Perdimos al menos un cuarto de hora llenando papeles. El tipo estaba claramente en estado de shock y me las apañé para que cargara con todos los estropicios. Entretanto, Bob, el hijo de la patrona, trataba de enderezar un parachoques a patadas. Éramos un estorbo para la circulación, la gente nos pasaba dirigiéndonos sonrisas asesinas, y las primeras gotas empezaron a caer cuando firmábamos los últimos papeles. Volví a poner la camioneta en marcha y circulamos con las puertas traseras colgando de sus goznes, lo que provocaba una corriente de aire húmedo.

– Oye, Bob -le dije-, supongo que lo has visto todo, ¿no? Te has dado cuenta, aquel gilipollas me ha embestido cuando yo estaba TOTALMENTE parado. Me alegro de que vengas conmigo, porque ha sido tan fuera de lugar que nadie iba a creérselo…

Asintió vagamente con la cabeza, estaba de nuevo a punto de dormirse.

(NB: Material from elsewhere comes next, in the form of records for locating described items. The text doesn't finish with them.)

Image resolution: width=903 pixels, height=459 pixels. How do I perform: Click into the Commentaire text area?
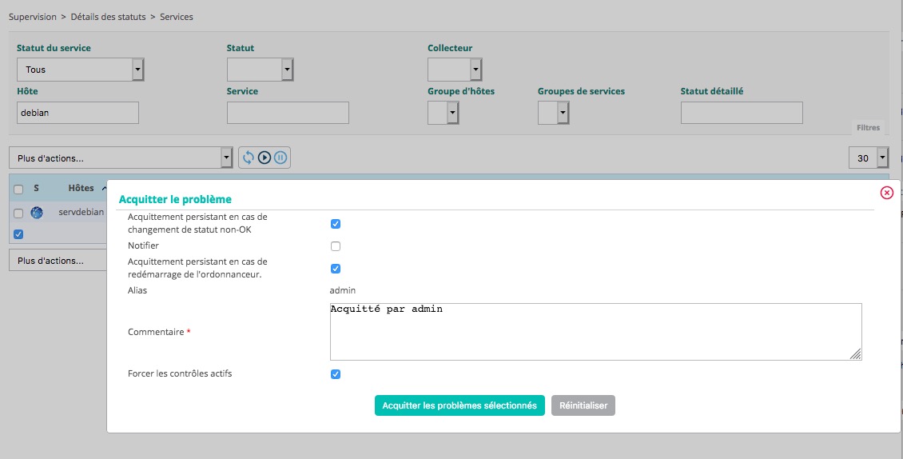pyautogui.click(x=595, y=332)
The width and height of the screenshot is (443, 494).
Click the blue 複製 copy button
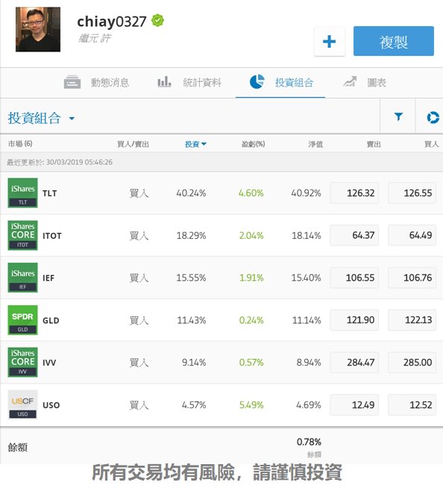tap(394, 41)
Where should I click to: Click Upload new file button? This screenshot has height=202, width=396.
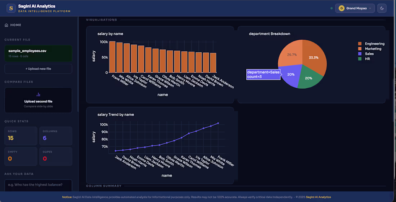(x=38, y=69)
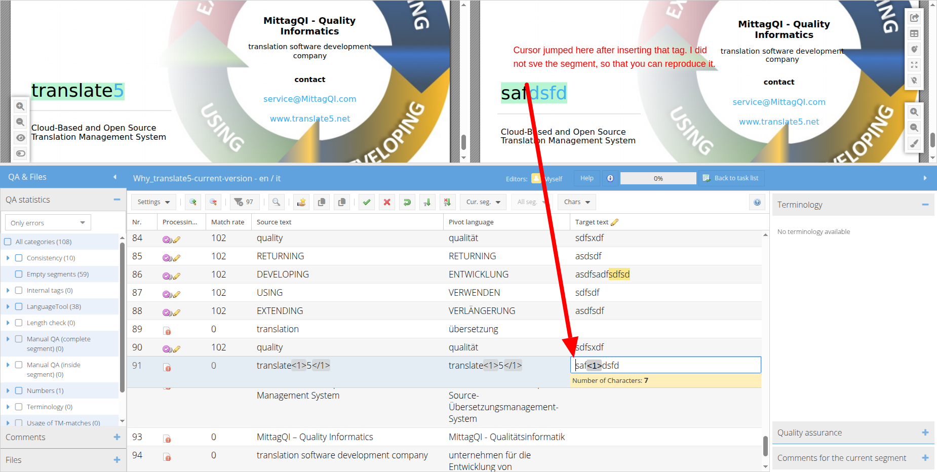Click the 0% progress bar
The height and width of the screenshot is (472, 937).
[x=658, y=178]
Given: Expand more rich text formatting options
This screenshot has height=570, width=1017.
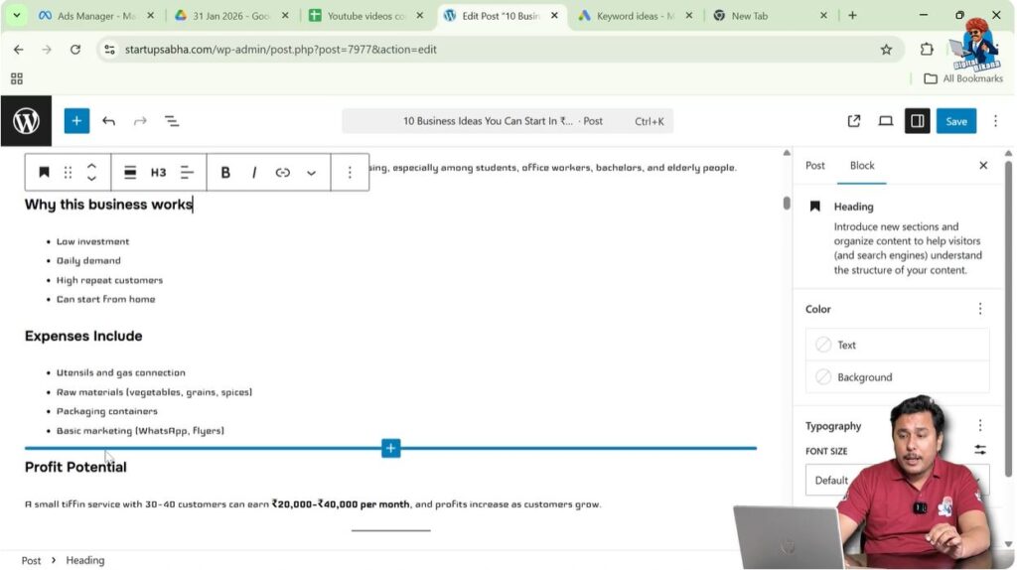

Tenía razón y a mí, en el fondo, me importaba un comino. Sin ese ruido de chatarra incluso habría olvidado por completo el incidente. Llovía, pero había podido atrapar mi rayo de sol. Seguía teniendo aspecto de ángel, pero más sexy. Hacía ya tiempo que estábamos separados, y me pregunté si un mame cualquiera se estaría aprovechando de la ocasión. Pensé espere que la trates bien, que seas amable con ella, mierda, espero que hayas salido bien de ésta.

Aparqué delante del edificio en el que teníamos que dejar el colchón y el somier, y me sobresalté, era un edificio viejo de seis pisos, y el número de piso estaba indicado en el albarán: SEXTO PISO, PUERTA IZQUIERDA. En general las escaleras tenían tendencia a estrecharse a partir del quinto, y siempre era un gilipollas del sexto el que se hacía llevar un aparador de seis metros de longitud o un somier de uno noventa, perfectamente manejable, claro.